Carly Fiorina, l'autre candidate à la Maison-Blanche

L’ex-pdg de HP est candidate à la présidentielle US de 2016. Carly Fiorina veut s’attaquer à Hillary Clinton. Mais elle devra d’abord convaincre les électeurs républicains, et ce n’est pas gagné.

Depuis hier, les républicains ont leur première candidate à l’élection présidentielle américaine de 2016. Et Hillary Clinton a sa rivale. L’ex-pdg de HP, Carly Fiorina, a en effet annoncé dans la matinée qu’elle briguait l’investiture du parti républicain. Cela faisait des semaines qu’elle multipliait les critiques acerbes envers la candidate démocrate. "J’ai beaucoup d’admiration pour Hillary Clinton, mais on ne peut clairement pas lui faire confiance", a-t-elle encore lancé hier sur la chaîne ABC.

Fiorina compte faire campagne en jouant la carte féminine. Elle ne pourra en tout cas pas jouer celle de la success story.

Née le 6 septembre 1954 à Austin (Texas).

Diplômée en philosophie et histoire médiévale de Stanford. Abandonne le droit. Fait ensuite des études commerciales, notamment au MIT.

Engagée chez AT & T en 1980. Contribue à la création de Lucent en 1995. Nommée CEO de HP en 1999. Licenciée en 2005.

Conseille le candidat républicain John McCain à la présidentielle de 2008. Perd les élections sénatoriales de 2010.

Même si son parcours professionnel peut impressionner – elle a gravi les échelons d’AT & T jusqu’au sommet, contribué à créer Lucent et dirigé HP, alors numéro un de l’informatique aux États-Unis – c’est surtout de son licenciement en 2005 (avec un parachute doré de 20 millions de dollars) qu’il risque d’être question pendant la campagne.

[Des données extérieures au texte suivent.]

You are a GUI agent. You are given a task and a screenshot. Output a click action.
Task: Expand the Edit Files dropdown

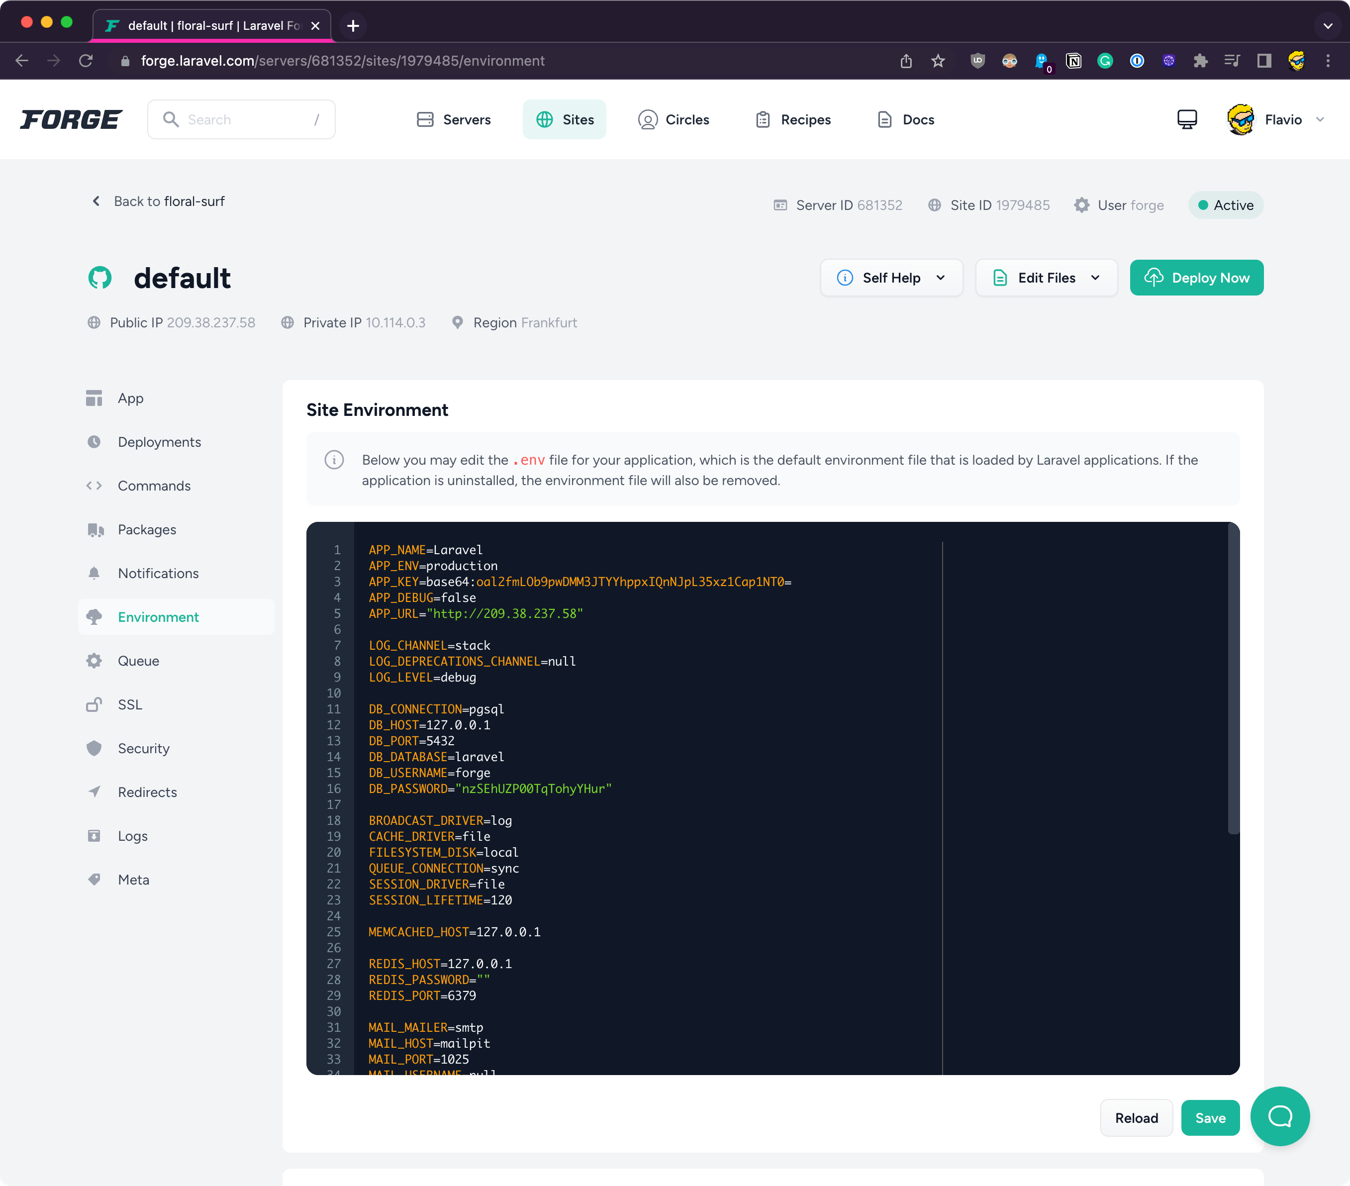(x=1046, y=278)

Comme en 2010, lorsqu’elle a été battue par Barbara Boxer, la sénatrice démocrate de Californie dont elle briguait le siège.

À l’époque, le camp démocrate l’avait violemment attaquée sur son bilan chez HP en le résumant à des licenciements collectifs, une fusion désastreuse avec Compaq et une chute des cours boursiers de la société.

S’il est vrai que l’annonce du licenciement de Fiorina avait immédiatement été saluée par les marchés, il s’avéra plus tard que la fusion avec Compaq n’était pas une si mauvaise chose et que certains des problèmes rencontrés par la société sous l’ère Fiorina étaient le résultat d’anciennes décisions et de l’éclatement de la bulle internet.

Échecs politiques

Mais ses rivaux n’auront pas de difficultés à trouver d’autres angles d’attaque. Car, si la candidate républicaine se targue de ne pas être un pur produit politique, ce n’est pas faute d’avoir essayé. En 2008, elle avait conseillé John McCain dans sa campagne contre Barack Obama.

De secrétaire à CEO de HP, l’ascension de Fiorina aura été fulgurante. Sa chute sera douloureuse. Après avoir été virée en 2005 par HP, celle qui fut la première femme à diriger une entreprise du classement Fortune 20 et fut encensée par les médias, sera qualifiée d’anti-Steve Jobs. Du Capitole à la Roche Tarpéienne, il n’y a décidément vraiment pas loin.

Chauve et candidate

En 2009, Carly Fiorina apprend qu’elle a le cancer du sein. La même année, sa belle-fille décède à 35 ans suite à la drogue. Qu’à cela ne tienne, la campagne pour l’élection sénatoriale de 2010 n’attendra pas et Fiorina décide de tenter le coup. La chimiothérapie qu’elle doit suivre lui fait perdre ses cheveux. Elle refuse de porter une perruque et c’est chauve qu’elle entame sa campagne. Fiorina est aujourd’hui en rémission complète.

Elle avait à l’époque embarrassé tout le camp McCain en s’interrogeant ouvertement sur les capacités de Sarah Palin, la gouverneur d’Alaska qui avait été choisie pour figurer à ses côtés sur le ticket républicain.

Sa défaite aux élections sénatoriales de 2010, une année où les observateurs estimaient qu’une victoire républicaine face à la sénatrice démocrate sortante était inévitable, sera également exploitée. À l’époque, elle avait heurté l’électorat californien avec ses positions ultra-conservatrices, notamment contre l’avortement. Opposée au mariage homosexuel (mais pour des unions civiles gays) et à la lutte contre le réchauffement climatique, elle pourrait séduire certains électeurs conservateurs lors des primaires. Mais les sondages ne lui donnent pas l’ombre d’une chance de s’y imposer. Elle n’est généralement créditée que de 1 à 3% des intentions de vote, loin derrière Jeb Bush (même si ce frère et fils de présidents n’a pas encore officialisé sa candidature) et la plupart des autres candidats.